Ist der Patient mit dem Mock-up-Resultat ästhetisch wie funktionell zufrieden, ist dies bei Bisslagenveränderungen der Start für eine dreimonatige Schienentherapie. Als nächstes sollte die Frage nach dem definitiven Restaurationsmaterial geklärt werden, denn davon hängt die gesamte Präparationsgeometrie ab. Edelhoff gab zu, kein Fan von Non-Prep-Veneers zu sein. Er spricht von Low-Prep-Veneers, da insbesondere keramische Veneers in ihrer Stabilität davon profitieren. Er ging auf die Unterschiede von Short-, Medium-, Long- und Full-Wrap Veneers und Full Crowns ein. Bei der Materialauswahl gab er folgende Tipps: „Eckzähne gerne aus monolithischem Lithiumdisilikat, um eine stabile Eckzahnführung gewährleisten zu können; in der Front eher Feldspatkeramik.“ Er warnte: „Es ist bei der Präparation schwieriger, wenig abzutragen als viel abzutragen.“ An dieser Stelle stellte er Spezial-Präparationsinstrumente für Keramik vor. In einem Video zeigte er z. B. den Einsatz des PVP-Sets 4686ST (Komet Dental, Abb. 1a) und hob vor allem den darin enthaltenen Tiefenmarkierer 868BP mit unbelegtem Führungsstift hervor (Abb. 1b).
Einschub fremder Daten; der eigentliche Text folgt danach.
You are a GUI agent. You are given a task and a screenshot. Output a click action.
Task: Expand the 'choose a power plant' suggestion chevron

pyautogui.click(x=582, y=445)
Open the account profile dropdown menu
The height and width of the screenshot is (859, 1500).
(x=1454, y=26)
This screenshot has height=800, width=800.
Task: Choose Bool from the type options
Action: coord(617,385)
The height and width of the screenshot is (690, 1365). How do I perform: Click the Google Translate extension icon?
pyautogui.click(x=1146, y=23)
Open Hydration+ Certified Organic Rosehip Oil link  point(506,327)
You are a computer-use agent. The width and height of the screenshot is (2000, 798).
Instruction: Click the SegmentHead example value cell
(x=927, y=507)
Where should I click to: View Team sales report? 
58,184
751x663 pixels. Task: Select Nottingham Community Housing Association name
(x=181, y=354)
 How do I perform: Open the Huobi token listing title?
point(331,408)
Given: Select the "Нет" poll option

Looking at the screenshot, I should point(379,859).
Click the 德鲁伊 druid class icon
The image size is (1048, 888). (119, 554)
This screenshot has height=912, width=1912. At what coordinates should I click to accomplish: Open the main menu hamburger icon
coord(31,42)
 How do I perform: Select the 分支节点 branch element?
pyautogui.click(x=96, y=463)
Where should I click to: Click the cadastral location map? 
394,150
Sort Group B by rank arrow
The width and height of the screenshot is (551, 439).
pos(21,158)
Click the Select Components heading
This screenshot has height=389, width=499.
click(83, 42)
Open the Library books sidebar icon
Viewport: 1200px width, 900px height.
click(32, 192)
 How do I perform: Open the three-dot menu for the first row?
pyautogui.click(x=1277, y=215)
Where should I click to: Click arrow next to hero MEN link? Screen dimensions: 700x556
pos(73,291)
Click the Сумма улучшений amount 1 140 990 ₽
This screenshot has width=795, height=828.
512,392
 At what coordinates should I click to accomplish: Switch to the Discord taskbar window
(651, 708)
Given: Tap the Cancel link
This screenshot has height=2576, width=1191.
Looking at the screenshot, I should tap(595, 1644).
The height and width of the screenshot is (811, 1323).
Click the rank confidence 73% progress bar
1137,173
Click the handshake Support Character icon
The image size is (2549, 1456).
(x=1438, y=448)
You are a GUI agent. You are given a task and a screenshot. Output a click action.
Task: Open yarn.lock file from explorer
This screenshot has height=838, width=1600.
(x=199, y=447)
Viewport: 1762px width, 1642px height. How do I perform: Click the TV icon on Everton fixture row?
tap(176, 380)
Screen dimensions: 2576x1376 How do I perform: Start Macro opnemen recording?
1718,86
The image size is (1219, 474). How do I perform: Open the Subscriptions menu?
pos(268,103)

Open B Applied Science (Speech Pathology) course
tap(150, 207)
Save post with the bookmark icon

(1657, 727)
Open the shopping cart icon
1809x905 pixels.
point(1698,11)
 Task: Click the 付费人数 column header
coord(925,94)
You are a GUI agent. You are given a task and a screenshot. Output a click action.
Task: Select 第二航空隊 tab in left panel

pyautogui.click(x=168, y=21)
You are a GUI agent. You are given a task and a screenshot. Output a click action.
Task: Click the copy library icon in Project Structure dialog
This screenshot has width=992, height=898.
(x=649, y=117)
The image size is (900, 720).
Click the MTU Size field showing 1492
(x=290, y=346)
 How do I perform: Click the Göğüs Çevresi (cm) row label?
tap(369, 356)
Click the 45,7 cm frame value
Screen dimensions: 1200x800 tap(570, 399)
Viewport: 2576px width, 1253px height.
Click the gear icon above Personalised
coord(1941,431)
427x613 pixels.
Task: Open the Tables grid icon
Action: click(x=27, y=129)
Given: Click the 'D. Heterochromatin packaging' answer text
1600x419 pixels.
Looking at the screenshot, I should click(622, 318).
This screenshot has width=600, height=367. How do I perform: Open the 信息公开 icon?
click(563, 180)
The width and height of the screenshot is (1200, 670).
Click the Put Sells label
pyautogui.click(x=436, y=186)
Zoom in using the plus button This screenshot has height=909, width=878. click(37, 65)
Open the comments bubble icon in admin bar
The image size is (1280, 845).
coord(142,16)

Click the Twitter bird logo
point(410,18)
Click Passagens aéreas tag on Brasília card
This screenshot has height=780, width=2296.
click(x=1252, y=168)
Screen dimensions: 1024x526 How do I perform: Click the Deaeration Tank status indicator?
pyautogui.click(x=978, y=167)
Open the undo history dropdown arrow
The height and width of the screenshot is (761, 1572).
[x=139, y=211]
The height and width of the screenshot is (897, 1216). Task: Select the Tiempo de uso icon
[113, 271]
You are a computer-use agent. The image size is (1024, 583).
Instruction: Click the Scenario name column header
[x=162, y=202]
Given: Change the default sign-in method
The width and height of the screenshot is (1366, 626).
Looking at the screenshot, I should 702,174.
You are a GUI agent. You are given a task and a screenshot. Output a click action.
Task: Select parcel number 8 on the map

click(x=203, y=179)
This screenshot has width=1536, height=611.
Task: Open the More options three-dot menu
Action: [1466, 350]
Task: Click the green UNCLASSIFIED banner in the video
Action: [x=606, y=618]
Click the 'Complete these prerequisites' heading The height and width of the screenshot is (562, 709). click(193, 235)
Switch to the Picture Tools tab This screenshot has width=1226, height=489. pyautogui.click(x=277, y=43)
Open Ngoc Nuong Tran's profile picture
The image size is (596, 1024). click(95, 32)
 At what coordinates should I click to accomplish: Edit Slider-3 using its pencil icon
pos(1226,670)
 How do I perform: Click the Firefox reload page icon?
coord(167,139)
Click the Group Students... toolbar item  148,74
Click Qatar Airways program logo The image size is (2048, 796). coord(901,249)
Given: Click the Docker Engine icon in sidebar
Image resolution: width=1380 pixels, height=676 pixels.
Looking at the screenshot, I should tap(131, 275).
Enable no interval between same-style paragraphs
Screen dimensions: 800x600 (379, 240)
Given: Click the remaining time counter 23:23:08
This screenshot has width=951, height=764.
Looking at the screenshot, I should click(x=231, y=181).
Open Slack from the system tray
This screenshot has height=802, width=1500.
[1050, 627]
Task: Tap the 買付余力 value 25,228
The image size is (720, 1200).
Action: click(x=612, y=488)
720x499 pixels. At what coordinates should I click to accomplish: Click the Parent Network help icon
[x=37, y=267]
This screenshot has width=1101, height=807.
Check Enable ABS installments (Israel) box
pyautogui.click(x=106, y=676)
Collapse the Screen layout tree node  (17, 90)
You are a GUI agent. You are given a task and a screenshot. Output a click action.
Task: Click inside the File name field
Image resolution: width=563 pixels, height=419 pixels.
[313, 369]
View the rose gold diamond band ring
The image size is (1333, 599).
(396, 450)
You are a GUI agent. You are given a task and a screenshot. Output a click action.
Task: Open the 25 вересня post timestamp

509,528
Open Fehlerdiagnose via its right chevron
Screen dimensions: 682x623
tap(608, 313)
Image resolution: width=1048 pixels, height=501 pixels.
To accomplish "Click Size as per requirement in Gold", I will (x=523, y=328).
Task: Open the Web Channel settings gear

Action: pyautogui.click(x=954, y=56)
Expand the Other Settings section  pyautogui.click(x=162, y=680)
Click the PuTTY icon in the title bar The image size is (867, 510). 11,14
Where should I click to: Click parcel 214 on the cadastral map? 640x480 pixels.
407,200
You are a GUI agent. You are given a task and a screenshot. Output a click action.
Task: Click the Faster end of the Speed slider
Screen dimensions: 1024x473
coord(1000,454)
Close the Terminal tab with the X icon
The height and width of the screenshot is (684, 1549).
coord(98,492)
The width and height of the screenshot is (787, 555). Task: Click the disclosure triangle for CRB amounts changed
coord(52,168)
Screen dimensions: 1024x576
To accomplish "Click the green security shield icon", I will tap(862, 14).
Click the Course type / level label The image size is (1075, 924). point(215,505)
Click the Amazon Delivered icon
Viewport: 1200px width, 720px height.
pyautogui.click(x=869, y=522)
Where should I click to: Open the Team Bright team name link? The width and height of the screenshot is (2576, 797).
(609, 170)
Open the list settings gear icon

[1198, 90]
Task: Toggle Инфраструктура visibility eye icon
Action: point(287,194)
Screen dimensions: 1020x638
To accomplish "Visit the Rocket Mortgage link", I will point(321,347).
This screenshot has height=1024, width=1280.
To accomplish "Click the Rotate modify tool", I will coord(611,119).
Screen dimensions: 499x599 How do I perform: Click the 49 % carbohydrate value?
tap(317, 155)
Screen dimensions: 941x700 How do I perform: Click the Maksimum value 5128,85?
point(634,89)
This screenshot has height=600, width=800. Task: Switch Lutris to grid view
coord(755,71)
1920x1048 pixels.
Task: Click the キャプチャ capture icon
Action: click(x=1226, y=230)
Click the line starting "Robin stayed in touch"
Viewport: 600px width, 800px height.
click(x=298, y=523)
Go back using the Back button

Dieser begrenzt die Eindringtiefe sicher, selbst bei zu steilem Anstellwinkel. Edelhoff: „Weniger invasiv kann man damit bei indirekten Restaurationen kaum sein.“ Ebenso sieht er in der Schallspitze SF8868L/R, dem sog. VeneerFinisher (Komet Dental, Abb. 2) eine echte Hilfe, denn „die Spitze ist der Länge nach halbiert, die Rückseite nicht diamantiert. Das verhindert die Verletzung von Nachbarzähnen, liefert einen feinen Rand und ideale approximale Geometrien. Für mesiale und distale Flächen stehen zwei Versionen (SF8868L bzw. SF8868R) zur Verfügung. Die Spitzen passen u. a. auf das SonicFlex 2003L oder das Komet Schallhandstück SF1LM.“


Lösungen für komplexe keramische Restaurationen im Seitenzahnbereich

Für Edelhoff sind Okklusionsonlays (Tabletops) die Veneers im Seitenzahnbereich. Denn sie reduzieren den Zahnhartsubstanzabtrag auch nur 30 Prozent. Kronen erübrigen sich in der Regel. Die Frage, ob bei Okklusionsonlays die Kontaktpunkte aufgelöst werden müssen, verneinte er. Im Gegenteil: Keramik „freut“ sich, wenn die Randleisten noch stehen. Der Zahntechniker legt, wie auch bei den Veneers im Frontzahnbereich, durch das Wax-up die Lokalisation des Präparationsrands fest. Edelhoff: „Wir übertragen mit ProTemp das Wax-up als Mock-up in den Mund. Dann arbeite ich mich mit dem Tiefenmarkierer durch das Mock-up hindurch. Meine Zahntechniker haben mir immer gesagt: Du schaffst mir in der zentralen Fossa zu wenig Raum für ein ‚Freedom in Centric‘-Konzept. Genau da setzt der OccluShaper an.“ Der OccluShaper (Abb. 3a), Bestandteil des Okklusionsonlay-Sets 4665ST (Komet Dental, Abb. 3b), hat „eine bizarre Form. Er besitzt eine ausgeprägte Ausdehnung in der zentralen Fossa. Dadurch erreicht man mittig genügend Raum und erzielt eine konvexe Höckerunterstützung für komplexe keramische Restaurationen“.

Abschließend lieferte Edelhoff Tipps zur Eingliederung: „Provisorien setze ich einfach mit Bonding (z. B. Heliobond) ein, ohne Ätzen. Wenn frische Aufbaufüllungen darunter sind, diese bitte mit Vaseline abdecken. Ich gebe dem Patienten 1%iges CHX-Gel zur regelmäßigen Anwendung mit. Wenn ich dann die Provisorien mit dem Scaler entferne, liegen beim Eingliedern entzündungsfreie Verhältnisse vor.“ Beim Bilder-Showdown erfolgreicher Patientenfälle konnten sich die Teilnehmer am Ende dieses intensiven IFG-Fortbildungstags davon selbst überzeugen.